The board of EDF, the French State controlled owner of UK and French power stations and vendor of the new Gen 3 EPR (European Pressurised Water Reactor) voted narrowly to approve the Hinkley C reactor project on Thursday (by 10 votes to 7). Contracts were supposed to be signed today (Friday). But then in an unexpected move the UK Government has called the project in for re-evaluation. Clearly, they did not expect the French to proceed. What on Earth is going on? [image credit The Guardian.]
I cannot provide a simple answer and I normally avoid writing about things I don’t properly understand. The Hinkley C deal has always struck me as a dogs dinner. And so it is perhaps wise that the UK should question staking 7% of its future electricity supply on such a mess.
What makes Hinkley C such a mess and how did we get to this point?
- Hinkley C is to be built by French nuclear giant EDF that is 85% owned by the French state.
- EDF will be majority owner of the plant that has a projected £18 billion construction cost.
- Chinese state-owned CGN is to take a £6 billion stake in the project.
- The gen 3 EPRs are the reactors to be provided by supplier Areva that has recently become a subsidiary of EDF. Areva is reported to be in financial difficulty owing to large time and cost over-runs at Olkiluoto in Finland and Flamanville in France where two EPRs of same design are under construction, over time and over budget.
- Two, not one, power stations are to be built that will include 2 reactors delivering a total of 3.2 GWe (electrical) power.
- The massive investment will be underwritten by a contract guaranteeing the price paid for electricity decades into the future. This is one of the most controversial elements of the project. An inflation indexed price of £92.50 / MWh (2012 prices) is guaranteed for 35 years after grid connection. This compares with wholesale prices that are currently of the order £50 / MWh.
So what is there not to like about this? Before answering that it is worth while pondering the benefits. Much of the £18 billion investment will actually be spent in Britain, not just pouring concrete on site, but I’m sure a large number of UK companies will be engaged in providing high-end engineering services too. And second, we must not lose site of the fact that Hinkley C is projected to provide 7% of UK electricity for 60 years. This power station combined with other new-build nuclear is to play a key role in keeping UK lights on.
But on the downside we need to ask why the UK should rely on investment from the French and Chinese States for a vital flagship infrastructure project? Should this not be funded by the British State? The simple answer is that the British State is bankrupt (as is the French). And EDF already owns and operates all of our existing nuclear power stations. And by all accounts have done a very good job since taking over. It may equally be argued that the British State has done a Sterling job in persuading these foreign countries to invest in our future. On balance, I don’t think we can complain about foreign involvement.

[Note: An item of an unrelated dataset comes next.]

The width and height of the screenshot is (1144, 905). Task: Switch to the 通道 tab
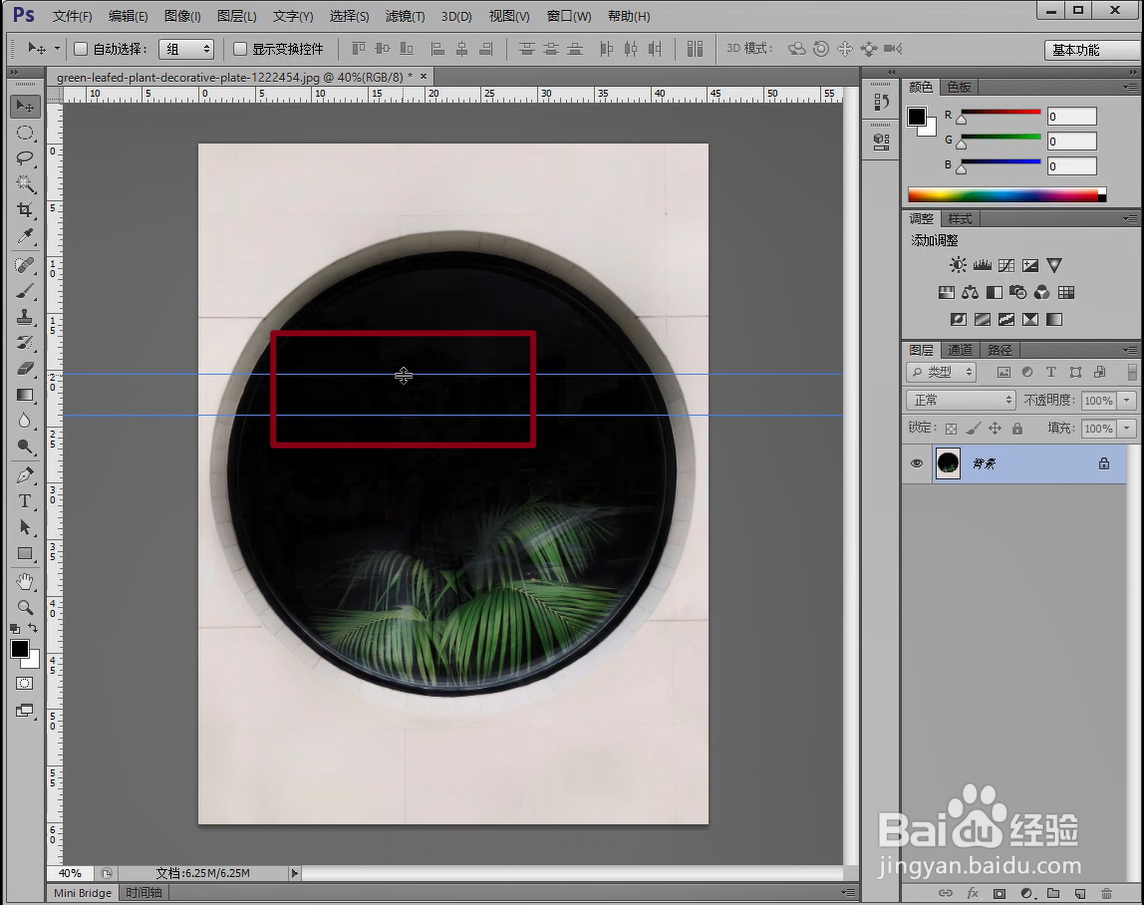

The real problem lies in the projected cost and price guarantee. The media still speculate that the £18 billion budget may be overrun as has happened at Olkiluoto and Flamanville, which could happen, but this betrays a lack of understanding of these projects.
The original build cost estimate at Olkiluoto was €3 billion for a 5 year build period and this has escalated to €8.5 billion and a 13 year build period. The cost overruns are directly linked to the delays and time overrun. Olkiluoto is a single power station and so building two on this dismal track record would cost €17 billion which takes us towards the Hinkley estimate.
At Flamanville the original budget was €3.3 billion for a 5.5 year build that has escalated to €10.5 billion over 11 years giving a price tag for Hinkley C of €21 billion. Again we see where the £18 billion number comes from.
Hinkley C has a projected build period of 8 years and Chinese involvement is intended to ensure that time and cost overruns experienced in Finland and France do not occur in the UK. We must surely have some faith in UK engineering and our ability to complete this on time. But an 8 year build should carry a price tag substantially lower than £18 billion. The last nuclear power station to be build in the UK was Sizewell B that came on line in 1995 and was built in 7 years. The mean build time for the global nuclear fleet is 7.5 years. The £20 billion price tag assumes that the Brits, the French and the Chinese are going to botch Hinkley in the same way as Olkiluoto and Flammanville. While it is probably far to late in the day to do so, Greg Clerk, new Secretary of State for Business, Energy and Industrial Strategy, ought to look at this £18 billion price tag and ask where it comes from.
The other side of the coin is the projected income. The £92 / MWh index linked guaranteed price is viewed by many as far too high. Indeed, this only harms the reputation of nuclear power that was supposed to be too cheap to meter, not twice as expensive as alternatives. Over 35 years the projected income at 2012 prices is of the order £72 billion* which even taking into account finance and operating costs seems a vast amount compared to the investment that may well come in well below £18 billion. No wonder the French and Chinese have pursued this opportunity.
The heart of the problem lies in the impossibility of trying to estimate construction costs over the next decade and finance and operating costs over 35 years, taking us 45 years into the future, that is to the year 2061. The UK electricity market is also plagued by opacity and increasingly dominated by a subsidy culture. There must surely be a better way of doing this if commenters wish to volunteer their suggestions.